Data entries:
________
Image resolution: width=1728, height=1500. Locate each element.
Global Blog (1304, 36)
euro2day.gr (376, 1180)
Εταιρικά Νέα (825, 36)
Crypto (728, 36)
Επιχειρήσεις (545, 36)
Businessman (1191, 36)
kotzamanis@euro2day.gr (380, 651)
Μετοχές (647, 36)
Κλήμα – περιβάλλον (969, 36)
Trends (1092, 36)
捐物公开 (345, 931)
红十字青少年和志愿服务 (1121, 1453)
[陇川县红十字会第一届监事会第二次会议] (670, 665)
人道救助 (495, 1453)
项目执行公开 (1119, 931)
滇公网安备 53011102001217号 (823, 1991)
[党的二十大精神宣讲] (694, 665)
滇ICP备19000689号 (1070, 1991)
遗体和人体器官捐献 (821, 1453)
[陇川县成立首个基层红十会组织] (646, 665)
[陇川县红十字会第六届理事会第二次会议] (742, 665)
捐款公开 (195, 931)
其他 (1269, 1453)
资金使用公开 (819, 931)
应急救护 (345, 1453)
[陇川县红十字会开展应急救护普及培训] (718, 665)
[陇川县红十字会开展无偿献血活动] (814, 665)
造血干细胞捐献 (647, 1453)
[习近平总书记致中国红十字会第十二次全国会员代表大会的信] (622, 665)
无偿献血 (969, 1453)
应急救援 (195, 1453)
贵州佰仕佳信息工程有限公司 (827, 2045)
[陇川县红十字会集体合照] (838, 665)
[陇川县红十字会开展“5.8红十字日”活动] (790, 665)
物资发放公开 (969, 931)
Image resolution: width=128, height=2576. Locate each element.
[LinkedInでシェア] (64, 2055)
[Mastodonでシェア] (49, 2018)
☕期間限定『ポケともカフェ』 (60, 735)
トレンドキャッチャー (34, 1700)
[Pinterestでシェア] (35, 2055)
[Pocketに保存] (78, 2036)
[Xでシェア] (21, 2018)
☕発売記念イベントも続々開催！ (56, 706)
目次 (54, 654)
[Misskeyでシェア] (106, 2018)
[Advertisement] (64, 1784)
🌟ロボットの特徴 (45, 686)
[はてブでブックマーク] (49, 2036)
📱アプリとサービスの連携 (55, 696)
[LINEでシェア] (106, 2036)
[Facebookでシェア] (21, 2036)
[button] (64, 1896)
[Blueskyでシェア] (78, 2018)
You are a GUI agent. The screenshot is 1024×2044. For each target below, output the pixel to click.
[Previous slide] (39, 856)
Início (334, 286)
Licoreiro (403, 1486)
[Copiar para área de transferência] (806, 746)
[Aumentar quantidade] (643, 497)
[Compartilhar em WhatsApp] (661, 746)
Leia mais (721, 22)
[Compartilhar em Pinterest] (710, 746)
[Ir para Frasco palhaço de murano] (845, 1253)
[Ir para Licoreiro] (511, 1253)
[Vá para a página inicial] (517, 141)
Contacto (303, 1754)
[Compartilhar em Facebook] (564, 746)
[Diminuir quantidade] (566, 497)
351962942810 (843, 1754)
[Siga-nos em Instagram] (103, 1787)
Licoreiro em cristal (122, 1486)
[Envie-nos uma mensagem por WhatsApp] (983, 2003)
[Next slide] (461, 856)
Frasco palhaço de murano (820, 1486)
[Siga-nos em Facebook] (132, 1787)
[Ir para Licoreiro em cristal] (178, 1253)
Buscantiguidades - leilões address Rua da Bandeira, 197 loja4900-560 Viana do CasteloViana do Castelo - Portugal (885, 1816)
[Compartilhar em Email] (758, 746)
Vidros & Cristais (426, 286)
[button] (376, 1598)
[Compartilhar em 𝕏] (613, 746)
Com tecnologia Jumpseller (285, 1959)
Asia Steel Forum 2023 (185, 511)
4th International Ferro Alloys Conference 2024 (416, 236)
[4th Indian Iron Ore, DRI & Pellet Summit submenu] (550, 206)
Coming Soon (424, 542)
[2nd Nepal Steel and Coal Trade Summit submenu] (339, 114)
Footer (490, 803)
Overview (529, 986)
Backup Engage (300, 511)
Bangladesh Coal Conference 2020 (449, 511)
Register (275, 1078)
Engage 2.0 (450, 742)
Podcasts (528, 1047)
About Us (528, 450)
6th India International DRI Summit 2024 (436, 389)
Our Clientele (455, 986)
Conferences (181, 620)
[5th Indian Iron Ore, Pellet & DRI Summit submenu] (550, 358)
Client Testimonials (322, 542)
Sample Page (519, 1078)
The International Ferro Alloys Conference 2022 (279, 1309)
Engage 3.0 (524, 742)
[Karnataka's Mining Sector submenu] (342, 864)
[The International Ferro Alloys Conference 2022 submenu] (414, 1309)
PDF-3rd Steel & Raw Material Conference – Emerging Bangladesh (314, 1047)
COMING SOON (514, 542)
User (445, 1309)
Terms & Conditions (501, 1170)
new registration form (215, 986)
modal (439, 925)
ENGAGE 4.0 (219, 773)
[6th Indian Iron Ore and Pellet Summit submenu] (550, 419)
________
● **ACTIVITY**: Print the lines above from the one with "物资发放公开 (969, 931)" through the one with "[はてブでブックマーク] (49, 2036)", both included, exactly as written and nothing more.

● **TASK OUTPUT**:
物资发放公开 (969, 931)
Image resolution: width=128, height=2576. Locate each element.
[LinkedInでシェア] (64, 2055)
[Mastodonでシェア] (49, 2018)
☕期間限定『ポケともカフェ』 (60, 735)
トレンドキャッチャー (34, 1700)
[Pinterestでシェア] (35, 2055)
[Pocketに保存] (78, 2036)
[Xでシェア] (21, 2018)
☕発売記念イベントも続々開催！ (56, 706)
目次 (54, 654)
[Misskeyでシェア] (106, 2018)
[Advertisement] (64, 1784)
🌟ロボットの特徴 (45, 686)
[はてブでブックマーク] (49, 2036)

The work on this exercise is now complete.